Les écologistes optimistes sur la future protection des « lanceurs d’alerte »

LesEchos.fr
Par Joel Cossardeaux | 31/01 | 07:00

La proposition de loi sur le droit d’alerte portée par EELV paraît bien partie.

Les parlementaires EELV touchent du bois. Examinée aujourd’hui en première lecture à l’Assemblée, leur proposition de loi (PPL) visant à protéger les « lanceurs d’alerte », ces « justes » qui ouvrent les yeux de la société sur des scandales sanitaires ou environnementaux – comme ce fut le cas pour le Mediator – pourrait être, espèrent-ils, le premier texte d’origine écologiste adopté sous l’actuelle mandature.

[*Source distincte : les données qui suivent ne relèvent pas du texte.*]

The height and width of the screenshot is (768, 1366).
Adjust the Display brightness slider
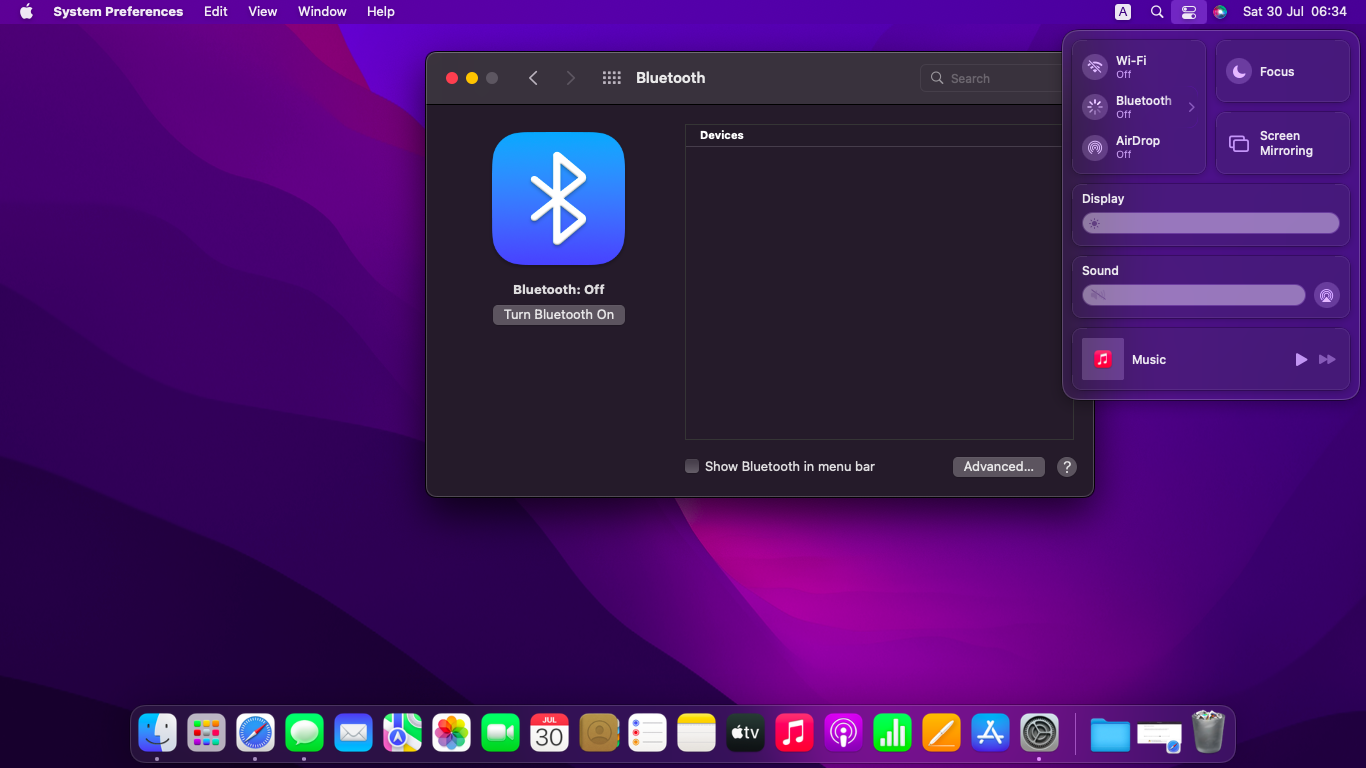click(x=1211, y=223)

La route est encore longue et parsemée d’embûches, mais c’est la mieux partie des PPL défendues par EELV dans le cadre de sa niche parlementaire. De l’aveu d’un représentant du groupe à l’Assemblée, le texte sur la protection contre les ondes Wi-Fi et celles des téléphones portables est ressorti « complètement désossé » des travaux menés en commission par les députés. La PPL sur les défenseurs d’alerte, elle, est passée sans trop d’égratignures et a déjà été votée cet automne par le Sénat. Son adoption s’était faite, il est vrai, au prix de lourdes concessions. Mais « le texte n’a pas été dénaturé », assure Ronan Dantec, son rapporteur au Sénat.
Un droit « de bonne foi »

Cette PPL fait de l’alerte un droit de « bonne foi » et protège son déclencheur de toute discrimination professionnelle. En revanche, la création d’une Haute Autorité a cédé la place à une Commission nationale de la déontologie aux accès filtrés. Parlementaires, associations, syndicats et organismes de recherche pourront la saisir, mais plus les lanceurs d’alerte. « On a voulu éviter un encombrement », argue Jean-Louis Roumégas, rapporteur du texte à l’Assemblée. Dans les entreprises, les élus des CHSCT peuvent toujours être saisis d’une alerte par les salariés, mais ils n’ont plus la possibilité d’enquêter. Cette disposition a disparu du texte lors de son passage en commission à l’Assemblée. Son introduction lors des débats au Sénat avait permis de rallier le vote des élus communistes et de dégager une majorité. Pas sûr qu’il en soit de même quand la PPL y reviendra en mars, lors de la prochaine fenêtre de tir parlementaire d’EELV.